Uma adolescente de 17 anos, identificada como Ana Luiza de Oliveira Neves, morreu após ingerir um bolo de pote envenenado, enviado por uma colega em Itapecerica da Serra, na região metropolitana de São Paulo, no último sábado, 31 de maio. A vítima começou a passar mal uma hora após comer o bolo e foi levada ao hospital, onde recebeu atendimento, mas acabou falecendo no dia seguinte, 1º de junho.

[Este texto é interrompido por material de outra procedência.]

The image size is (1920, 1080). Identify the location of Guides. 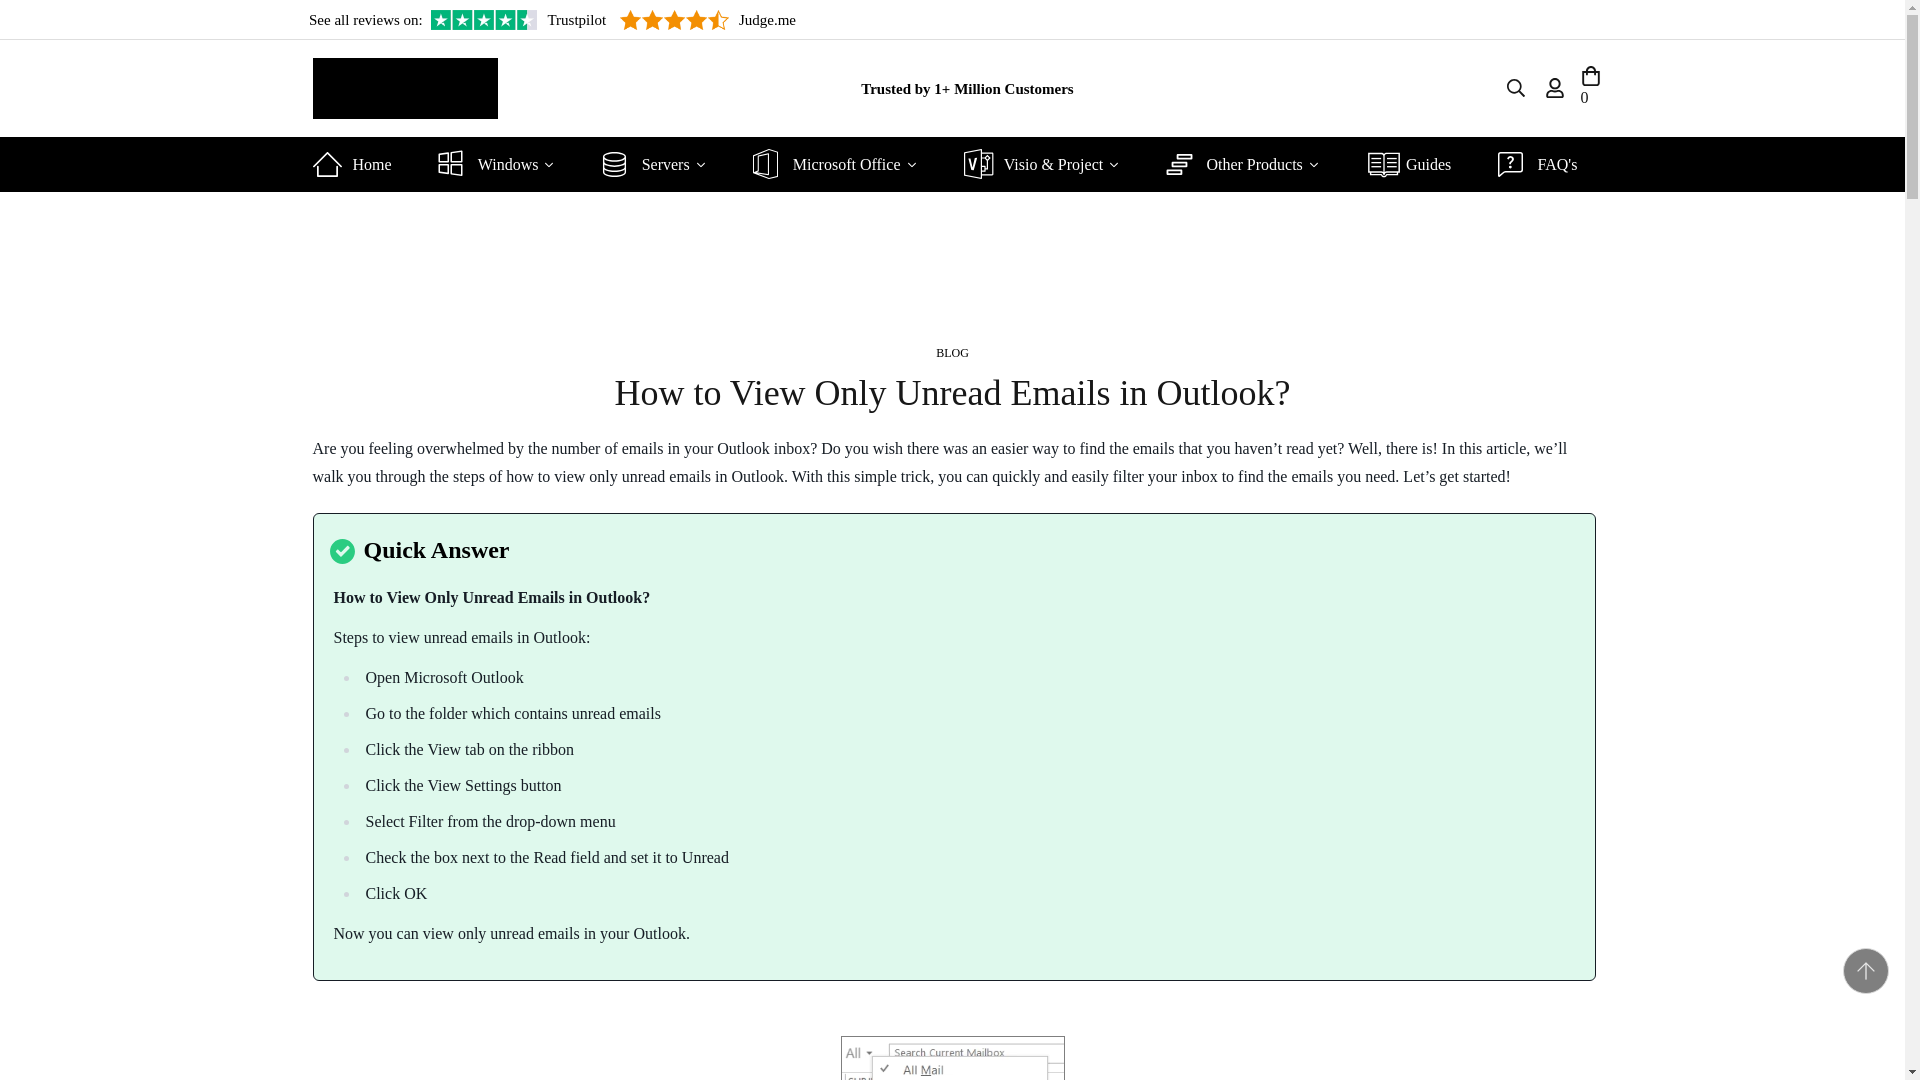
(1416, 164).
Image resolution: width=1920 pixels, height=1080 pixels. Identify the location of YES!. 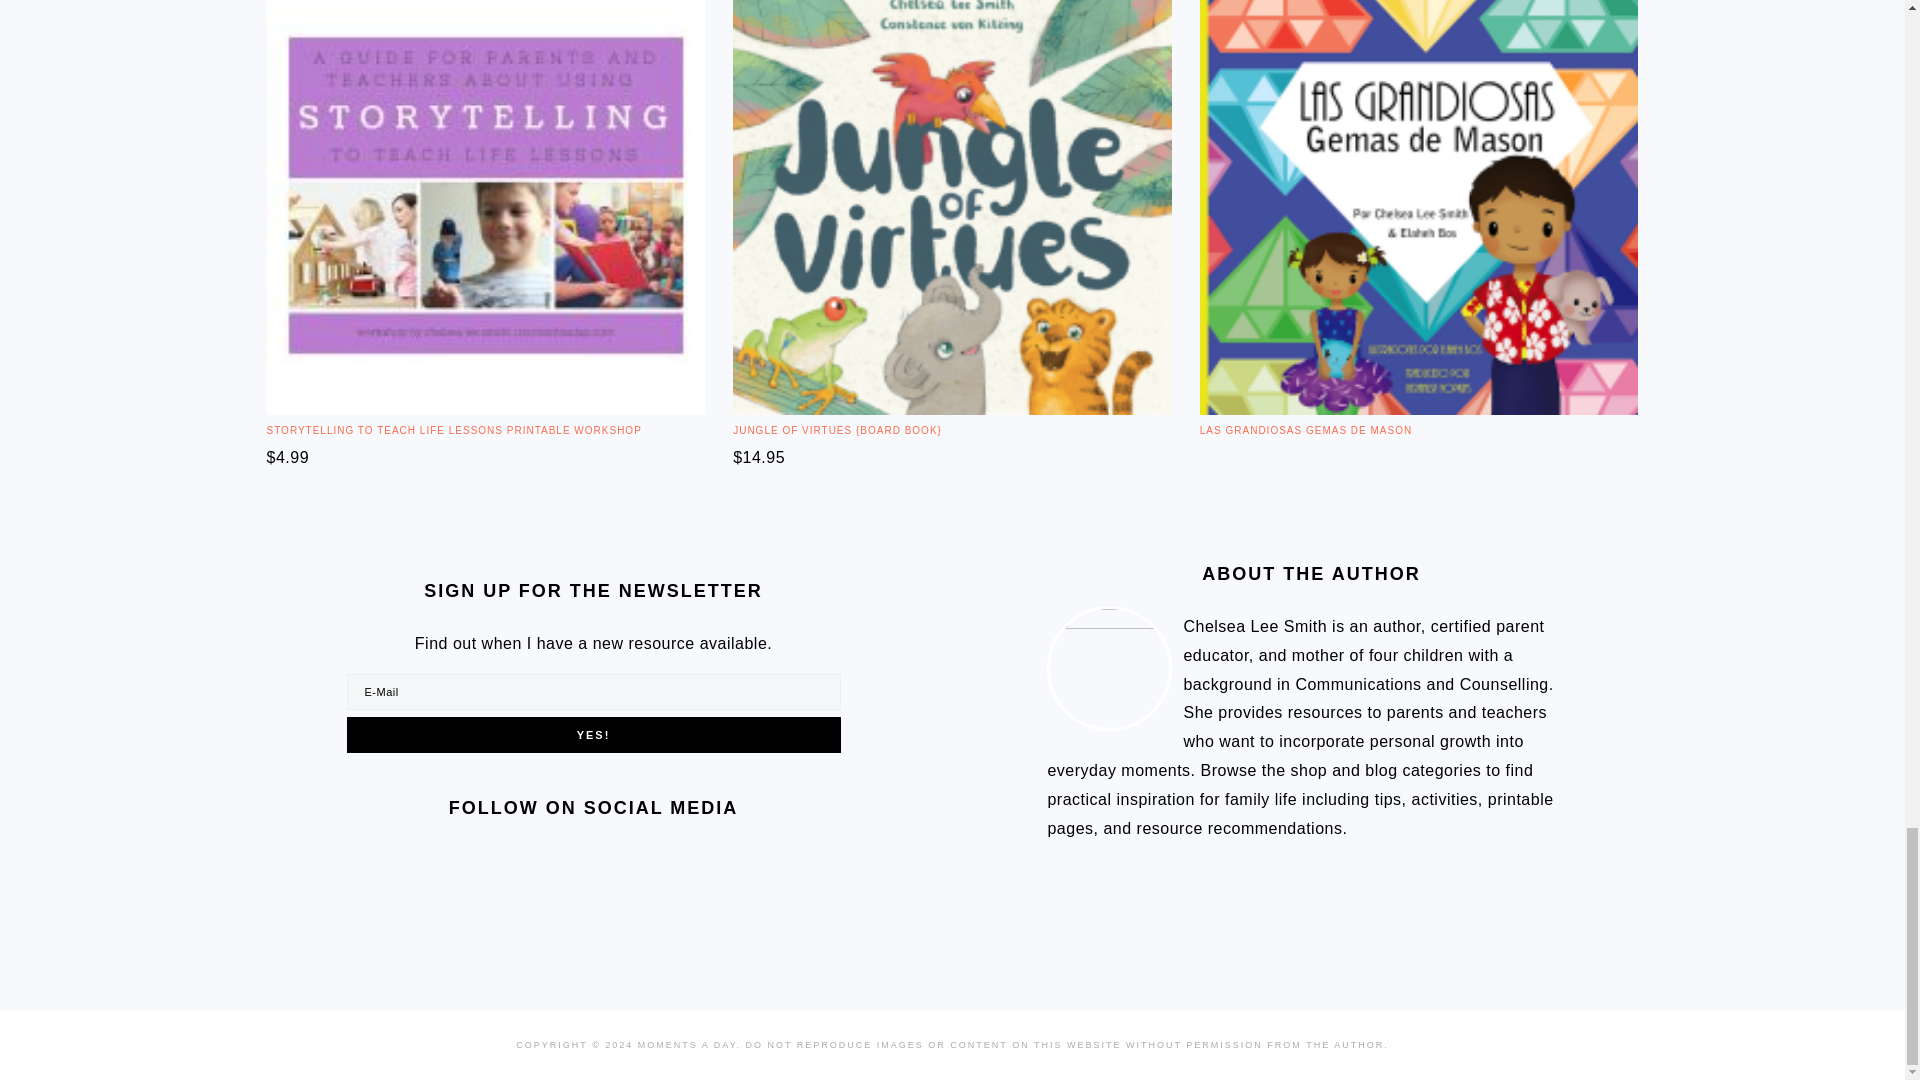
(592, 734).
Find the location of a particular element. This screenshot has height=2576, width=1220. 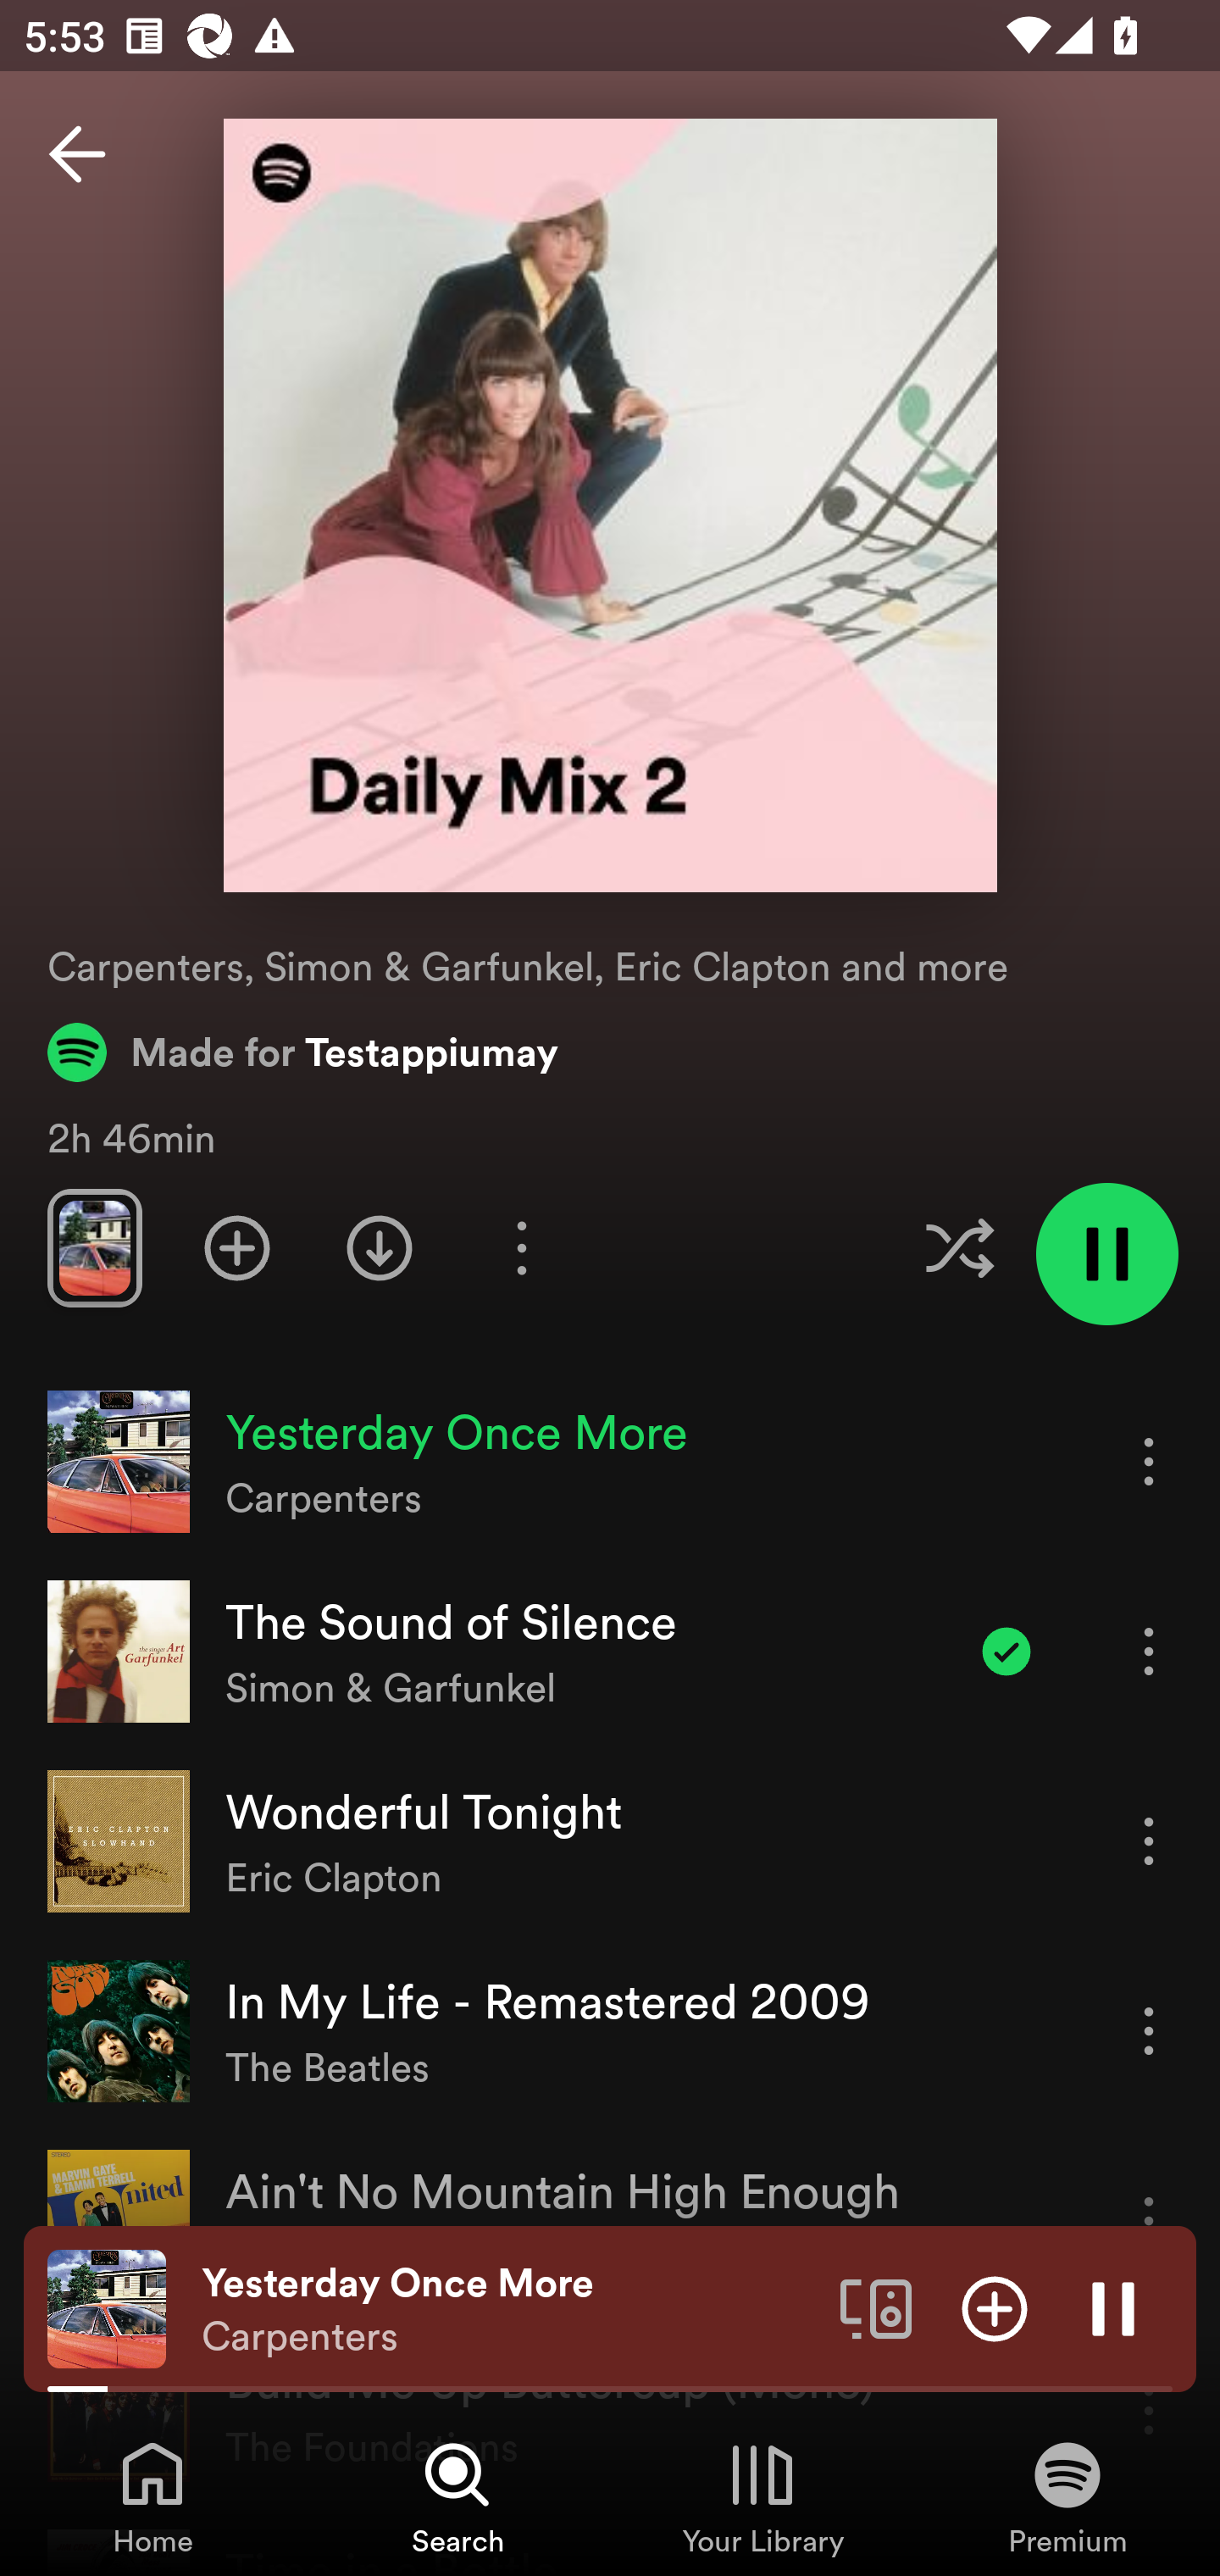

Add item is located at coordinates (995, 2307).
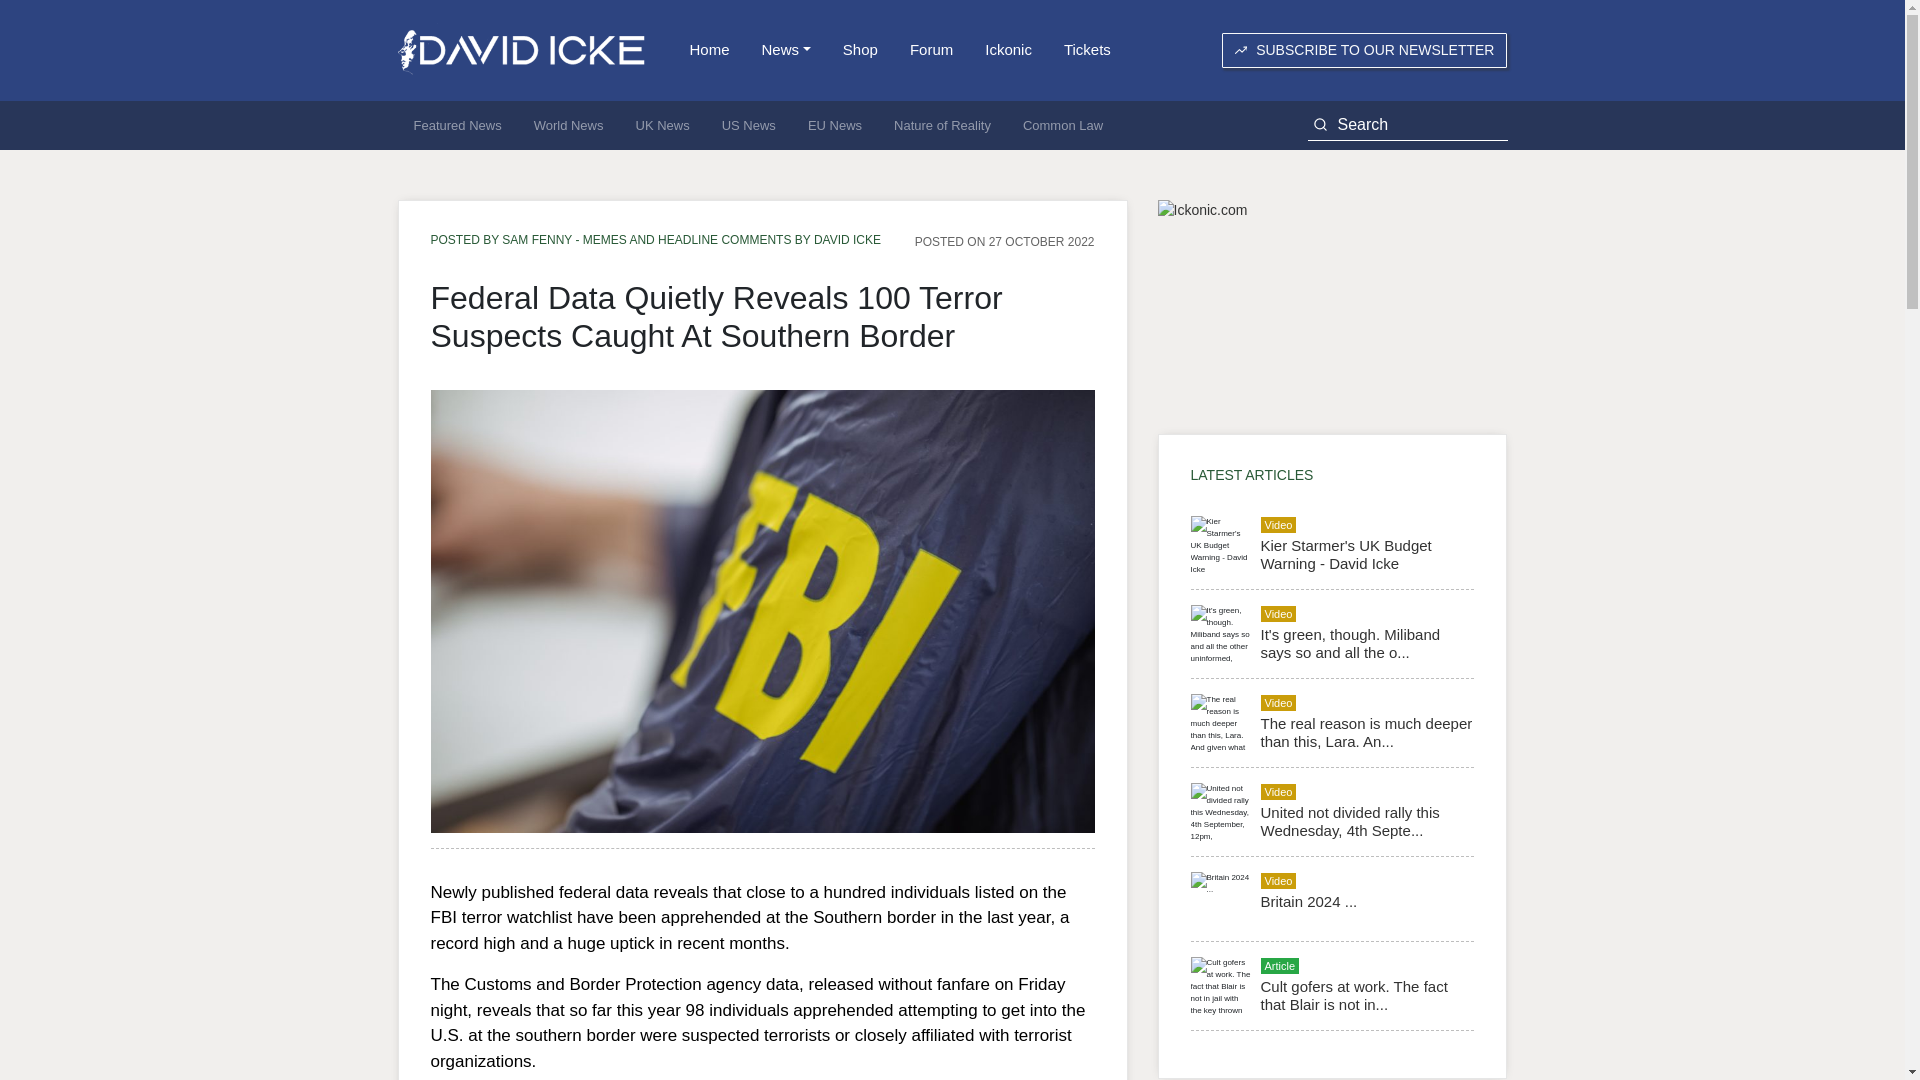 The width and height of the screenshot is (1920, 1080). What do you see at coordinates (942, 126) in the screenshot?
I see `Nature of Reality` at bounding box center [942, 126].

A colega que enviou o bolo, também de 17 anos, confessou à polícia que colocou arsênico na sobremesa por “ciúmes”. De acordo com ela, a intenção era apenas causar um susto na vítima. O bolo chegou na casa de Ana Luiza com um bilhete que dizia: “Um mimo para a garota mais linda que eu já vi”.
Após sentir os primeiros sintomas, Ana Luiza enviou mensagens para um amigo, se queixando do mal-estar. O amigo, preocupado, questionou sua decisão de comer algo de procedência desconhecida. Durante a primeira internação, Ana foi tratada e, após uma melhora, recebeu alta. No entanto, seus sintomas pioraram drasticamente no dia seguinte, levando-a a um novo atendimento médico, onde chegou sem vida.
A Secretaria da Segurança Pública confirmou que a Polícia Civil já solicitou a apreensão da suspeita à Justiça, enquanto a investigação sobre o caso prossegue.
O incidente gerou diversas manifestações nas redes sociais, onde internautas questionaram a prudência de aceitar alimentos de desconhecidos. Comentários sobre a necessidade de ter cuidado com relacionamentos e as consequências da inveja tomaram conta das discussões online.
A história é emblemática e evidencia não apenas os riscos de interações sociais mal interpretadas entre jovens, mas também reacende o debate sobre a segurança e a saúde no ambiente escolar e familiar.